63. Pan Sal Aire. Almirante Miguel Grau 320, Barranco. The best pizza so far. Service is slow but the atmosphere and the pizza is great. Too bad they use canned mushrooms. One of the few places with fancy breakfast. The interior is quite stylish and you can take your upper crust friends here. But, why, why, use canned mushrooms?
64. Homemade. Revett 259, Miraflores . They serve breakfast all day. It is homemade and organic. And yes, everything is homemade.
65. Franklin, Avenida Alvarez Calderon 198, in the Roosevelt Hotel. Very American food including pastrami.
66. La Milanesa Verdadera, several locations. It’s chicken fried steak. Also have salads and veggie options.
67. Antica, several locations. Good pizza, good pasta, good salad.

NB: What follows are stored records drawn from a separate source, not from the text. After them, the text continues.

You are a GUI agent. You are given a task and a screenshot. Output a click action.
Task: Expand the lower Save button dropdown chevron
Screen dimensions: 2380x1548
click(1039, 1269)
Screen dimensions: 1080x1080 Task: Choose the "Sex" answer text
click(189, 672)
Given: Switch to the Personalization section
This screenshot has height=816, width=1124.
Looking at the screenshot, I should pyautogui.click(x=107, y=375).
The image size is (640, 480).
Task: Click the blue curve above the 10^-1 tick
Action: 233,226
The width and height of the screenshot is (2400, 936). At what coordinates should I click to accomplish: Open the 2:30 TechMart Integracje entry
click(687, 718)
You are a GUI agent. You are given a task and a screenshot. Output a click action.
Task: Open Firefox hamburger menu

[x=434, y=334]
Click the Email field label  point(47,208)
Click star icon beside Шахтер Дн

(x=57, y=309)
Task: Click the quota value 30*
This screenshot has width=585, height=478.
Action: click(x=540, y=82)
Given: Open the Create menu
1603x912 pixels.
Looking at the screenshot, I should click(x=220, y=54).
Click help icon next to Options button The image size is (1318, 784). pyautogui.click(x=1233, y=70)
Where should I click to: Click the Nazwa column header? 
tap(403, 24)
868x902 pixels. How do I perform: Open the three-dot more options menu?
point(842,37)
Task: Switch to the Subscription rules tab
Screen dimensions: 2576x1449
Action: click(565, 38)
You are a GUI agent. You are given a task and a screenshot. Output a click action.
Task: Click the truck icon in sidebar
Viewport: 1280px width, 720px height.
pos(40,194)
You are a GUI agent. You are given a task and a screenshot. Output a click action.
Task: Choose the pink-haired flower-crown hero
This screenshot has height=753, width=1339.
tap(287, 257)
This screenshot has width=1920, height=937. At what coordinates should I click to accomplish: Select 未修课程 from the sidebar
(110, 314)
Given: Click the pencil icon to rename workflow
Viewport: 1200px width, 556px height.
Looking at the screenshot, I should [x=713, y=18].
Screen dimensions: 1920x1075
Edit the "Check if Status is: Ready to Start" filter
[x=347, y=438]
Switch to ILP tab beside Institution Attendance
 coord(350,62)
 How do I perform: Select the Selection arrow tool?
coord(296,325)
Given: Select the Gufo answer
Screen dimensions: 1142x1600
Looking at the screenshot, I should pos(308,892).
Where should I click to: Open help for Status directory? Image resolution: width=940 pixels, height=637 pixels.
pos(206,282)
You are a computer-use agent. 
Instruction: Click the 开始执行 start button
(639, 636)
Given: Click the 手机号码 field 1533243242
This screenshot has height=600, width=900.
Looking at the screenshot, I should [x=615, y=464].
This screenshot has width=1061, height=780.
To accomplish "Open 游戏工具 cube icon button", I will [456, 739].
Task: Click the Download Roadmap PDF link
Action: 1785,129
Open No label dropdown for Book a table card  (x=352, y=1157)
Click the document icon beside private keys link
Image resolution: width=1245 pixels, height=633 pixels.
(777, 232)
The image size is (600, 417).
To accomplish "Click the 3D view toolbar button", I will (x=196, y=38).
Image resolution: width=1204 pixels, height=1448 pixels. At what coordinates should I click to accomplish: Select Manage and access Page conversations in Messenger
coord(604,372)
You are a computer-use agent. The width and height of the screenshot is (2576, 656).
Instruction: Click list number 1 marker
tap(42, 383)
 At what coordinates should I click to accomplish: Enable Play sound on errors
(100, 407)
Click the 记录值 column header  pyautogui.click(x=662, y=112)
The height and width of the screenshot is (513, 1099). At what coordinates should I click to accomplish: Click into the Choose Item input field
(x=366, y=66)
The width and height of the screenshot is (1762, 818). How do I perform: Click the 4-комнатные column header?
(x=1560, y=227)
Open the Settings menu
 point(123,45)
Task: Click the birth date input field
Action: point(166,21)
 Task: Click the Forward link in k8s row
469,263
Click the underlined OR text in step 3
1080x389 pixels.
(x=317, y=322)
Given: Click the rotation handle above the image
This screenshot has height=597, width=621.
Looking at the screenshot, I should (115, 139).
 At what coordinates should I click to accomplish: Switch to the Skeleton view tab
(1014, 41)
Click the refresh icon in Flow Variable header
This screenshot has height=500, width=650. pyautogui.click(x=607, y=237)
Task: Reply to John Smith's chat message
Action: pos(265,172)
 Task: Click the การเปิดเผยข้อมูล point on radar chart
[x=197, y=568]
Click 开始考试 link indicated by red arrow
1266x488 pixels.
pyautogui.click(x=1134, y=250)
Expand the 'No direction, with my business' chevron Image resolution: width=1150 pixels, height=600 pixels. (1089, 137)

68. Quisso, Av. Paseo de la República 5250. Open 1-3 PM, 5-11 PM. The name is combo of “queso” and “guisso” which are are the words for cheese and stew. It’s a raclette restaurant (the first in Peru) but the idea is typical Peruvian fast food (burgers, hotdog and fries) with a raclette-melted ooze of cheese on top.
69. Dondoh, Av. Los Conquistadores 999, San Isidro. According to some, the best sushi place in town (Maido is in it’s own class).
70. Fuji, Av. Paseo de la República 4084, Miraflores. Apparently a favorite with the Japanese. It was good and they have a menu all in Japanese. Probably the most “authentic” Japanese food in Lima.
71. Punto Italiano, La Molina: Good Italian food.
72. Matria, Calle Gral Mendiburu 823, Miraflores: one of the few restaurant owned by a female chef.
73. Frida, across from Matria: Chef Moma of Jeronimo and Chinga Tu Taco’s Mexican restaurant, opened in August 2018, and a raging success.
74. Los Dos Hermanos Coreanos: on Aviacion. Korean and quite authentic.
75. Statera, Av Mariscal La Mar 463, Miraflores. Described as “like Central but bigger portions.”
76. La Pizza de la Chola: Chola of El Pan de La Chola’s third iteration. Italian style artisanal pizza but the oven uses gas after a bit of wood for show. As of May 2019, they now serve breakfast.
77. Las Tres Suecas, Av. Gral. Córdoba 1193, Miraflores: Three Swedish ladies have opened this little corner of Scandinavia, right around the corner from Avenida La Mar.
78. Dhaasu, Avenida Republica de Panama 245, Barranco. Delish food! Indian food has arrived in Lima! This place opened in early October 2018 and it’s blowing up Instagram. The line is going out the door. Luckily, the owner, Rish, and his Peruvian girlfriend, Camilla, both speak excellent English, and Spanish, so they can explain “what is hindu food?”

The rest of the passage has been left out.